“Oh, we have no fear now! You don’t know, chérie, that that great and noble Scarlet Pimpernel himself has gone to save papa. He has gone, chérie . . . actually gone . . .” added Suzanne excitedly. “He was in London this morning; he will be in Calais, perhaps, to-morrow . . . where he will meet papa . . . and then . . . and then . . .”

The blow had fallen. She had expected it all along, though she had tried for the last half-hour to delude herself and to cheat her fears. He had gone to Calais, had been in London this morning . . . he . . . the Scarlet Pimpernel . . . Percy Blakeney . . . her husband . . . whom she had betrayed last night to Chauvelin. . . .

Percy . . . Percy . . . her husband . . . the Scarlet Pimpernel. . . . Oh! how could she have been so blind? She understood it now—all at once . . . that part he played—the mask he wore . . . in order to throw dust in everybody’s eyes.

And all for sheer sport and devilry of course!—saving men, women and children from death, as other men destroy and kill animals for the excitement, the love of the thing. The idle, rich man wanted some aim in life—he, and the few young bucks he enrolled under his banner, had amused themselves for months in risking their lives for the sake of an innocent few.
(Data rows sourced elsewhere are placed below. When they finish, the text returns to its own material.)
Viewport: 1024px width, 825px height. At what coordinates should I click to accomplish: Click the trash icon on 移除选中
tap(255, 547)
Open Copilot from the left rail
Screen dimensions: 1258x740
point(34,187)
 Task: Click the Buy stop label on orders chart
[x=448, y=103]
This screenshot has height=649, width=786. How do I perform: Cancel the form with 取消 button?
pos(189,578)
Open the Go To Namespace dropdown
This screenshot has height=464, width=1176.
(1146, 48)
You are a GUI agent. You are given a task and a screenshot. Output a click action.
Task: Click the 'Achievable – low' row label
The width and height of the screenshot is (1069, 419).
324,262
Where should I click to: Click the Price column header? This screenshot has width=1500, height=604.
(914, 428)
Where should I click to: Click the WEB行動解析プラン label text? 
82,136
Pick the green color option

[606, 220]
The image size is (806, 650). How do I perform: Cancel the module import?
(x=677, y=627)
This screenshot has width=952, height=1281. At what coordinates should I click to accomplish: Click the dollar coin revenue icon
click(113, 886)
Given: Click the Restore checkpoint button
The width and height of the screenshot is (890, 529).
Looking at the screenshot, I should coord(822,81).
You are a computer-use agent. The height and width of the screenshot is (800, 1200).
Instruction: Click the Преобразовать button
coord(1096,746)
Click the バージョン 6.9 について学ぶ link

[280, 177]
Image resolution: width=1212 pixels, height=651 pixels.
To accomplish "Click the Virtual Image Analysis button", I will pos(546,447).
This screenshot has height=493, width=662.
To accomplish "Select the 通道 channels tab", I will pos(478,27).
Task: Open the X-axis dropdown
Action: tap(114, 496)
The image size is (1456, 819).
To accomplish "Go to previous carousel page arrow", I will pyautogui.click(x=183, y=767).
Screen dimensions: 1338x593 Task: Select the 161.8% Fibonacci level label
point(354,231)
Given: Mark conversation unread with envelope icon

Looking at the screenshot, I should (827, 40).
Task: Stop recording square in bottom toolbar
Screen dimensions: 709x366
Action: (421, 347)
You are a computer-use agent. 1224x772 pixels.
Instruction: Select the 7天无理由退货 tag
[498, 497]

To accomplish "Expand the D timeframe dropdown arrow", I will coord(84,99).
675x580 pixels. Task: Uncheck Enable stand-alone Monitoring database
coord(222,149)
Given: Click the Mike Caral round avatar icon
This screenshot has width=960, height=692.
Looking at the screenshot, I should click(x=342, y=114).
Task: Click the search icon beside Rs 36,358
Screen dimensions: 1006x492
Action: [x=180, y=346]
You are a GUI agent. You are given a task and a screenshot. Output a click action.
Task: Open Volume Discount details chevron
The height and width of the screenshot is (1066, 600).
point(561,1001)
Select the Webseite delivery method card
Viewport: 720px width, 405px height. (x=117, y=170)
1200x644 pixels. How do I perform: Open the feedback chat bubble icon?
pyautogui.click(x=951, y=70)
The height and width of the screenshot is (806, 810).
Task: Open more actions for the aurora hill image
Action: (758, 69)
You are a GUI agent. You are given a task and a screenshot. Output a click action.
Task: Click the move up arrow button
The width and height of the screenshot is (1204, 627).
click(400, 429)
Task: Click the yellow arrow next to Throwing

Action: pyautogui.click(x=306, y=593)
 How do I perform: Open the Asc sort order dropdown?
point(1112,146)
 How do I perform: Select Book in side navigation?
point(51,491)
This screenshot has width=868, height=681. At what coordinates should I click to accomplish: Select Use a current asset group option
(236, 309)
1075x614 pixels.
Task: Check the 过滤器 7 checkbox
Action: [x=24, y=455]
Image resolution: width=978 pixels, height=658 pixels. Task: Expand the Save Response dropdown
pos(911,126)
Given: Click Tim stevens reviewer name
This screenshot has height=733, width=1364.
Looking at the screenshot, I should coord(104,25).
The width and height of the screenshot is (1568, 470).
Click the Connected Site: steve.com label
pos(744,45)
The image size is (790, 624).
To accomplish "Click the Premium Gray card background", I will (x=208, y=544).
Perhaps he had meant to tell her when they were first married; and then the story of the Marquis de St. Cyr had come to his ears, and he had suddenly turned from her, thinking, no doubt, that she might some day betray him and his comrades, who had sworn to follow him; and so he had tricked her, as he tricked all others, whilst hundreds now owed their lives to him, and many families owed him both life and happiness.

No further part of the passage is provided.